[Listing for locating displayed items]
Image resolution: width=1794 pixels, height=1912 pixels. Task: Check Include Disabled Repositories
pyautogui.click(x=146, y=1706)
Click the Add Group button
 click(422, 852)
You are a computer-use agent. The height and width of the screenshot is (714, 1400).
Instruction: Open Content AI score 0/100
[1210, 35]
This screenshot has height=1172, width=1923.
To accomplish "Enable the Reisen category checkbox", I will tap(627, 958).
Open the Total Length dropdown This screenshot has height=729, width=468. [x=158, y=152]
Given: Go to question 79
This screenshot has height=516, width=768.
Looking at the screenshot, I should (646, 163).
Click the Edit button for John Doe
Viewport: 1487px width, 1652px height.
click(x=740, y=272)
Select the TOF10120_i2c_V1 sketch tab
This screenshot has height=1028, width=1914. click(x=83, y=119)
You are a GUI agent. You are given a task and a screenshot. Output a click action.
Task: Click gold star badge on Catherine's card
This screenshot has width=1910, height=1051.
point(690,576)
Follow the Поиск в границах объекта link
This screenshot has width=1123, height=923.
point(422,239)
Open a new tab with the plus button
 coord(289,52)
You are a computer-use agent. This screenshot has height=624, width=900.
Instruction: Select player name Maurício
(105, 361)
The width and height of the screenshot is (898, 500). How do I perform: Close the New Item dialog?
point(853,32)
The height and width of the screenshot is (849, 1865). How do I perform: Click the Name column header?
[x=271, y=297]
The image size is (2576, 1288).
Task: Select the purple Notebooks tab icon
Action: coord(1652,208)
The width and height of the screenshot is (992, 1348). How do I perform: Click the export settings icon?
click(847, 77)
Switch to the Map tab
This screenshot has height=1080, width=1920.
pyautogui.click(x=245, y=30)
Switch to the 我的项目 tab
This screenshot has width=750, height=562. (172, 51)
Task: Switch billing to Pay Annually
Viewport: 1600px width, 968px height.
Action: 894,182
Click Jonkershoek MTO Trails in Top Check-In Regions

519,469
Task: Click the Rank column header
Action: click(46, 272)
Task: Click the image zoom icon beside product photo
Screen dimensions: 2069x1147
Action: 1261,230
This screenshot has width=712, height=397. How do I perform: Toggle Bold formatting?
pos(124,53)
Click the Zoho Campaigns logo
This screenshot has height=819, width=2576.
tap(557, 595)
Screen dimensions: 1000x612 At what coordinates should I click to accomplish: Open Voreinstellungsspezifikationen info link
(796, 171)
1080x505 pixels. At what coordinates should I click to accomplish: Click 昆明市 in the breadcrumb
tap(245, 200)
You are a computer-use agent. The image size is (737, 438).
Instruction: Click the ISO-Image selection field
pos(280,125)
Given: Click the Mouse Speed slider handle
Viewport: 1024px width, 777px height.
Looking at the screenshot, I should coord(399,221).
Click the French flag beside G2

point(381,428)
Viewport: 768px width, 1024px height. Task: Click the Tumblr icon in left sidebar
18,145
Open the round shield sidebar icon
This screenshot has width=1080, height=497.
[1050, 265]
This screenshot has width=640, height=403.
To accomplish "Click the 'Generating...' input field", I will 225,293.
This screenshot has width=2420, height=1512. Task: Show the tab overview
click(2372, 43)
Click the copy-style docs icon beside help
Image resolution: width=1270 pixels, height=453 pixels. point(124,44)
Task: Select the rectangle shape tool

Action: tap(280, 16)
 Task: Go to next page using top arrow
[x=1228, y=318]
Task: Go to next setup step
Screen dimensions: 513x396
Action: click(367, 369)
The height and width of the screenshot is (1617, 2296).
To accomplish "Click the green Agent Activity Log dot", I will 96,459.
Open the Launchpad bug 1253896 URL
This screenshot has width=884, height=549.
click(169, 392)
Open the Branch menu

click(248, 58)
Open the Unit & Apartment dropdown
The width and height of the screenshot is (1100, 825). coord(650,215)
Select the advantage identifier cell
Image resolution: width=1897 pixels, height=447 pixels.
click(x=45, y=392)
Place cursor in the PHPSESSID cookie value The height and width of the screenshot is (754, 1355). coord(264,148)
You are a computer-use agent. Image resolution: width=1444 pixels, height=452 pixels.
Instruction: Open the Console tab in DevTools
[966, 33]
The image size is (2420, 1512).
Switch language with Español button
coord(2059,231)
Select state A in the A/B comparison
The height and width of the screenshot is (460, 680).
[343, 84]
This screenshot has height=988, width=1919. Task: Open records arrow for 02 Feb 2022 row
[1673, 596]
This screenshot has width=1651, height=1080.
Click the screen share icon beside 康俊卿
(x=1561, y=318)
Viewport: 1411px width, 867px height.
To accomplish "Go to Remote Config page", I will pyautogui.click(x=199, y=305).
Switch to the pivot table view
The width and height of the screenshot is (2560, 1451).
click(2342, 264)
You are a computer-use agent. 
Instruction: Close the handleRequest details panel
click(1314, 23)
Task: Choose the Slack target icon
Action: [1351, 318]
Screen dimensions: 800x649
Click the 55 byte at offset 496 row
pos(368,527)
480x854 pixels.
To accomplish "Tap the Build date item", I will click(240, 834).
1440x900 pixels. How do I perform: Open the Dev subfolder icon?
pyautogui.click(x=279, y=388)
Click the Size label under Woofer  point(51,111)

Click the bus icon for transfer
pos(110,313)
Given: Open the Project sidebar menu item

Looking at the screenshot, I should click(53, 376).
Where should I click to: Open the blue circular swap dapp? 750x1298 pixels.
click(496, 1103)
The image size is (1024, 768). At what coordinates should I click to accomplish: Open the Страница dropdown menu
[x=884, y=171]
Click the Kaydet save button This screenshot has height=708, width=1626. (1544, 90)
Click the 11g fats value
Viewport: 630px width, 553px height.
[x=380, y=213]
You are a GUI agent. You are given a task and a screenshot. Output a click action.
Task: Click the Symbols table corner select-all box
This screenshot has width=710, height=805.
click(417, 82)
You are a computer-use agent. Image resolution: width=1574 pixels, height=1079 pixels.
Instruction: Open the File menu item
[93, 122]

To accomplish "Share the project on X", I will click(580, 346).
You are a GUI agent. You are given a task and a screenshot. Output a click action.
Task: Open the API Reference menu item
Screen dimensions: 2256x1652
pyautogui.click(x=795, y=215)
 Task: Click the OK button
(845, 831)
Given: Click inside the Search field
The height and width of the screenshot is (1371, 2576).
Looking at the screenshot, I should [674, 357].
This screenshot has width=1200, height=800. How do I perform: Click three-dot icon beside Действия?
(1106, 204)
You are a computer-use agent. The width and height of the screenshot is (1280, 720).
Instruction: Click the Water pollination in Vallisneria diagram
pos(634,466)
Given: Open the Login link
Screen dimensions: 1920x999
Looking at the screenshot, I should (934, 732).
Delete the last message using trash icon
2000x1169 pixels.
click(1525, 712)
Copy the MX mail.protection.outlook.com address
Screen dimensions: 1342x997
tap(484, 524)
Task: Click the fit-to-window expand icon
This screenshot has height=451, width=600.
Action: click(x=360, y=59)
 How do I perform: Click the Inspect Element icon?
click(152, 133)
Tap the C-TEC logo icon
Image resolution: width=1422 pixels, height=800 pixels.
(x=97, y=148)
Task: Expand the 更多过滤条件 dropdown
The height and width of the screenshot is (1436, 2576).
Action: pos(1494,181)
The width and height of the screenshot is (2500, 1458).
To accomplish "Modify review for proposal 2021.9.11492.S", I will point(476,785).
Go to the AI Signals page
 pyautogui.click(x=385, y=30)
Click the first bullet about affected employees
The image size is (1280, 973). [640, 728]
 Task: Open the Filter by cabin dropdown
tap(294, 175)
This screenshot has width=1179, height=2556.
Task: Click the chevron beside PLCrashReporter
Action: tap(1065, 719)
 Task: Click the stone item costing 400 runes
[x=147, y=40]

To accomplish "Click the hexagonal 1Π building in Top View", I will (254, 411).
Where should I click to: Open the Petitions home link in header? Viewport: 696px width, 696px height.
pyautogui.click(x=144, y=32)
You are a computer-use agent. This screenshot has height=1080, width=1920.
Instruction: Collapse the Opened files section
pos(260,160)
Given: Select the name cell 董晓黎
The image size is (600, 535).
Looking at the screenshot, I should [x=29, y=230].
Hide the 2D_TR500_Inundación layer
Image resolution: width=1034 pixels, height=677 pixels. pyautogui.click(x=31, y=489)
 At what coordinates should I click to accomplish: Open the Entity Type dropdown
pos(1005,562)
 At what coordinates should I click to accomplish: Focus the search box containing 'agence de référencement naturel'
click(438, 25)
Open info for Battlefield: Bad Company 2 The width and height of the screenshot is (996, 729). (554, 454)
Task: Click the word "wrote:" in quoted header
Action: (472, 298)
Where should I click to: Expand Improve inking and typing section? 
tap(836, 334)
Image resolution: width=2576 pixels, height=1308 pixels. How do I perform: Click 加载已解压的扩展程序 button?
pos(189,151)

- REQUIREMENT -
Filter the listing above, keeping every line that contains the string "Switch". Treat the match as case-sensitive.

- FULL OUTPUT -
Switch to the Map tab
Switch to the 我的项目 tab
Task: Switch billing to Pay Annually
Switch language with Español button
Switch to the pivot table view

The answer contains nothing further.